**Problem requirements**. Only the text belongs in the copy: repeat each record exactly, without pictures.

**Data for the task**.
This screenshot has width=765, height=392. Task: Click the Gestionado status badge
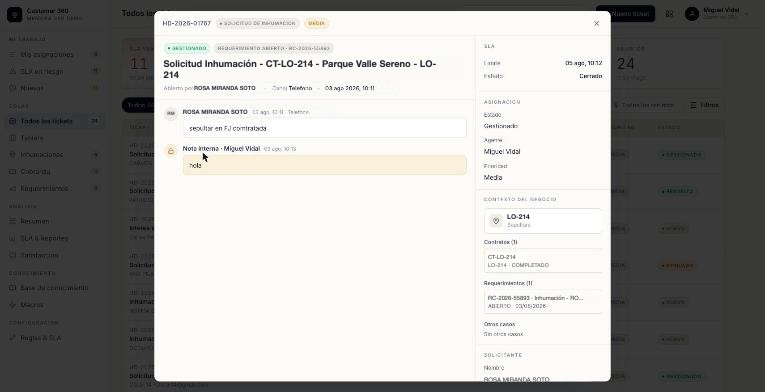tap(187, 48)
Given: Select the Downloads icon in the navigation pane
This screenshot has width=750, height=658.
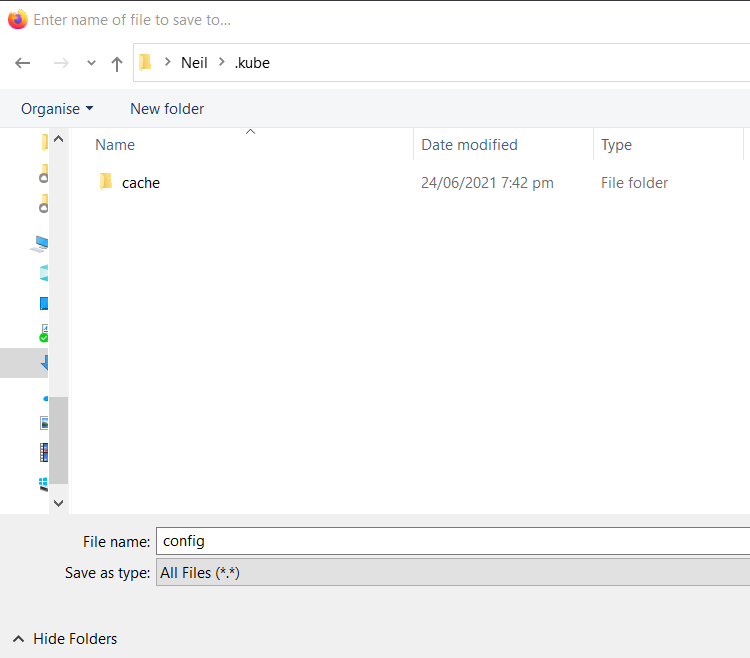Looking at the screenshot, I should pos(44,363).
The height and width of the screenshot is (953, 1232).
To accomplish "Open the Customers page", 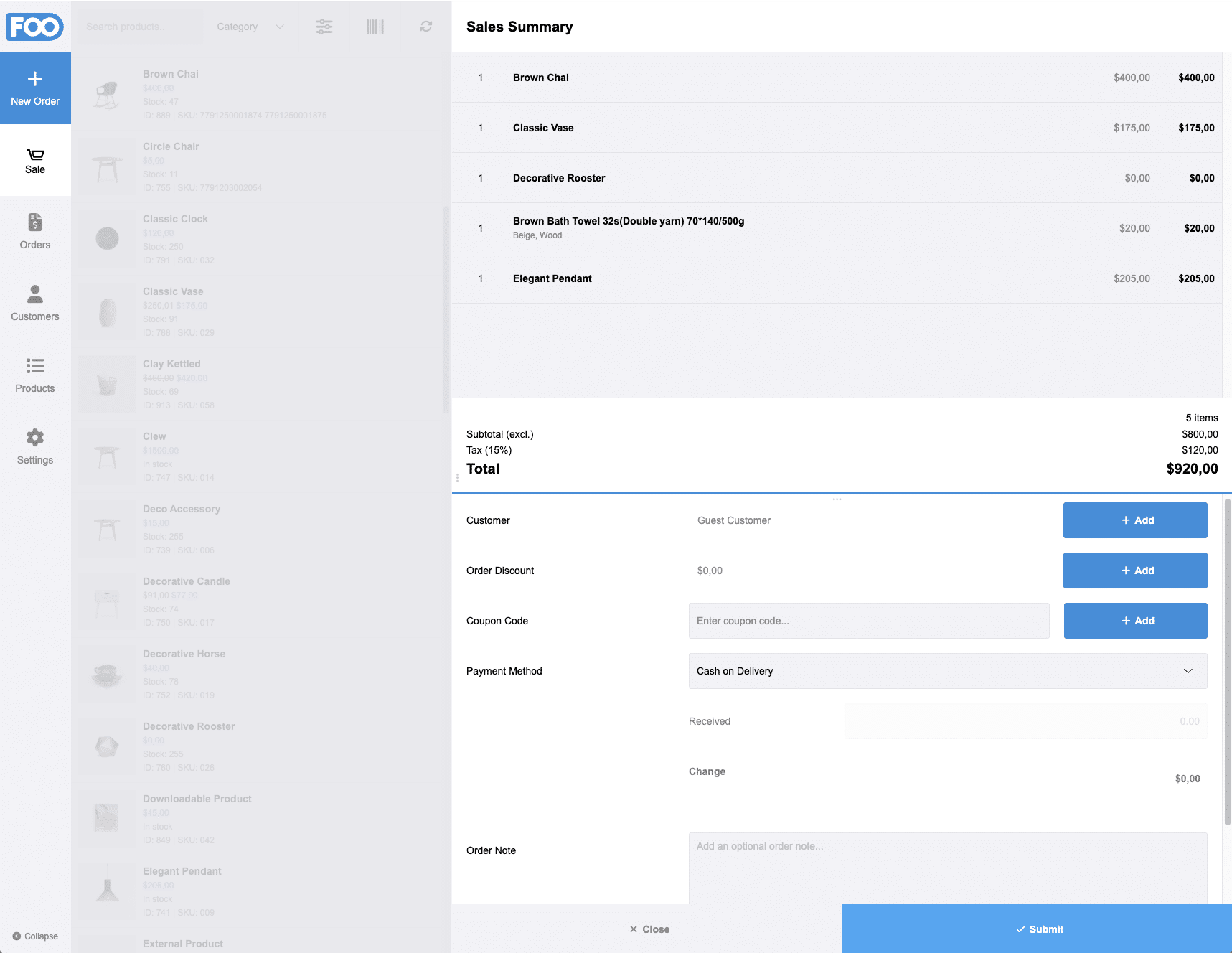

**Response to the task**.
This screenshot has width=765, height=392. Task: Click the Gestionado status badge
tap(187, 48)
Given: Select the Downloads icon in the navigation pane
This screenshot has width=750, height=658.
Looking at the screenshot, I should pos(44,363).
The height and width of the screenshot is (953, 1232).
To accomplish "Open the Customers page", 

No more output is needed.